TEXT PASSAGE:
····················

As investors try to decode the potential impacts of Donald Trump’s return to the US presidency, we have seen different market sectors ebb and flow through November and early December, with later swells driven by dominant narratives around the likely meaning of each of his cabinet nominee picks.
Following the election result, financials, industrials and small-caps all rallied on the basis of deregulation, tariffs and economic growth. Meanwhile, long-dated bond yields moved higher in anticipation of higher borrowing costs and potentially persistent inflation from the imposition of tariffs combined with tax cut proposals.
In the week following the election, the Russell 2000 smaller stocks index shot up 7.7%, but by November 15 it had given up nearly all its gains, returning 1.9%. The S&P 500 also drifted lower, but in a less dramatic fashion, showing the relative importance that Trump’s policies seem to have for small-cap stocks.
Subsequent waves of investment have not been as uniform as the market’s first knee-jerk reaction. They have instead responded to announcements of Trump’s picks for cabinet posts.
Trump’s choice of Robert F. Kennedy Jr. for the Department of Health had a mixed response. Healthcare stocks in the S&P 500 fell hardest from their post-election highs, led by vaccine stocks, as Kennedy has voiced scepticism over their efficacy. He has also opposed the power of big pharma in the US, making an already expensive sector difficult to have a clear view on.

····················

PROBLEMS AND TASKS:
a – List every market group that the market commentary on Trump's return to the presidency says rallied after the election result.
b – Continue the market commentary on Trump's cabinet picks from its last sentence.

SOURCE DATA:
····················

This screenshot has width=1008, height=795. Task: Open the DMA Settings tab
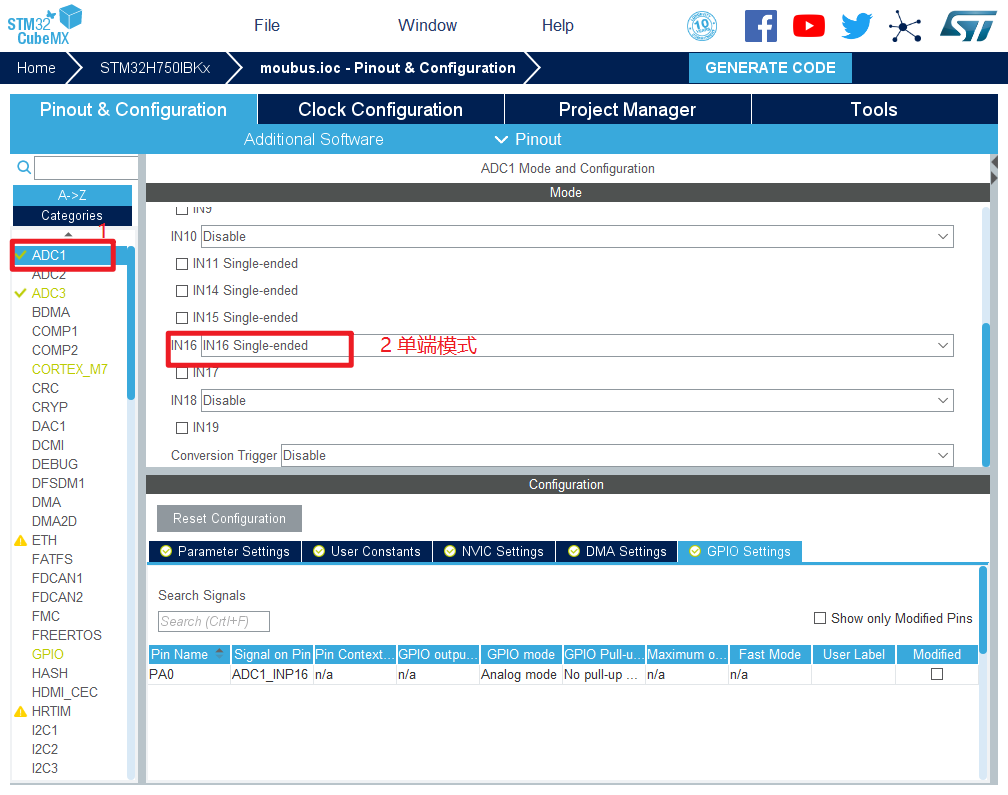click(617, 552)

····················

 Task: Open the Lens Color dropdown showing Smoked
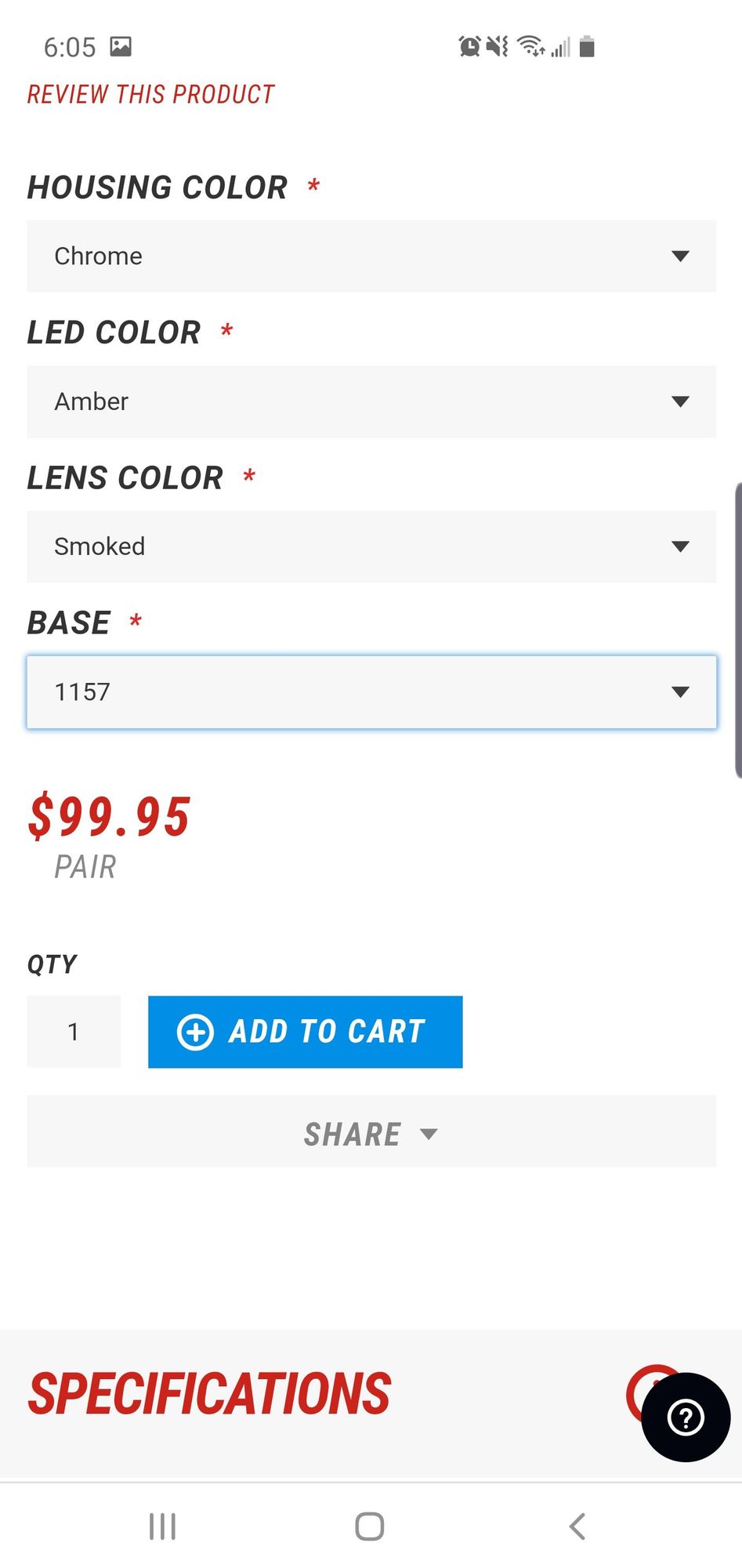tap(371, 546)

····················

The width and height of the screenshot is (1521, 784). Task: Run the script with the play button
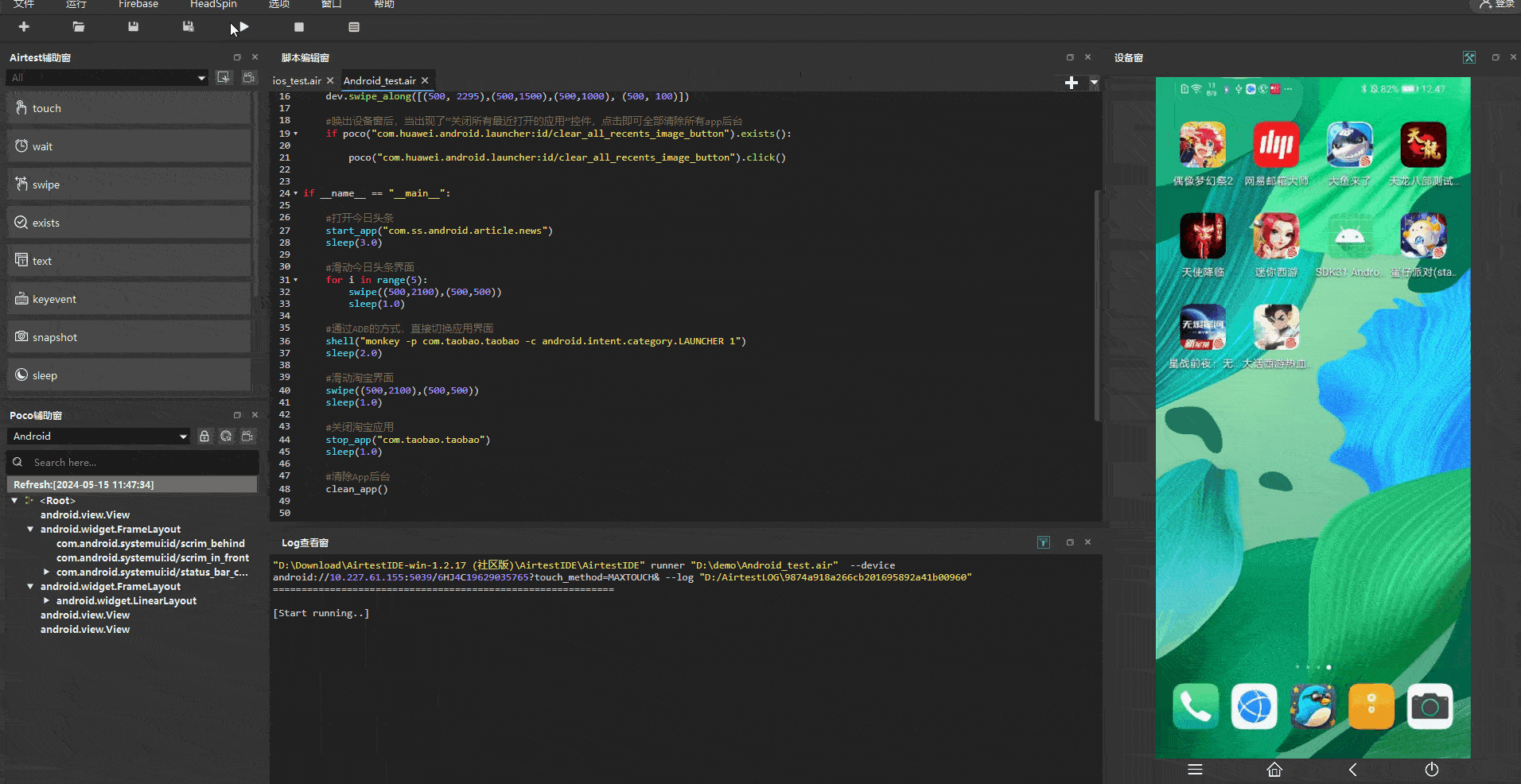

····················

EXERCISE ANSWERS:
a –
- Financials
- Industrials
- Small-caps

b –
Demographic trends in the US point to a continuing tailwind for healthcare-related companies, as the ageing population requires support. But selectivity is required should Kennedy be confirmed by the Senate. The S&P 500 Healthcare sector is marginally down now since the election, making it a large relative underperformer against Consumer Discretionary (+12.3%), for example.
Other waves of market sentiment are less clear. Elon Musk and Vivek Ramaswamy’s Department of Government Efficiency may struggle to eliminate the $2trn of spending the billionaires claim they can cut: $4.2trn of the $6 trn budget is used for things like social security and interest payments which are essentially off limits. Options for the axe are mainly civil service budgets, education, Medicaid, highways and roads.
However, incentives for construction and factories are essential for onshoring, economically stimulative and already underway. Making cuts here is counter to Trump’s own agenda. They would likely focus on green subsides rather than touching the bulk of the acts passed under Biden.
Legislation will be required to make changes and, as many subsides are in red states, this may limit the popularity and achievability of a large-scale rollback. The $2trn of ready-made infrastructure stimulus from the Biden administration still looks like a huge boost to companies providing construction site preparation, electrical and mechanical engineering.
Enter hedge fund manager Scott Bessent as Trump’s pick for treasury secretary, whose announcement brought calm to the rising tide of bond yields, as he is seen as relatively orthodox compared to Musk and Kennedy.
His letter to partners at Key Square Capital Management sent out in January 2024 shows a broad bullishness for Trump’s economics, but also a recognition that rising long bond yields pose a risk to any roaring Trump-fuelled economic growth. The market must also have read his letter, as it acknowledged his economic rationalism, sending home builders up over 6% and correcting this post-election sector anomaly.
Bessent’s hedge fund is named after a chess concept, so he is a strategic thinker. He has said tariffs are a loaded gun that is rarely discharged. Even with Trump’s cavalier approach to policy making – the latest threat being immediate tariffs on Canada and Mexico – Bessent may well prevail, using the threat of tariffs as just one piece in the game.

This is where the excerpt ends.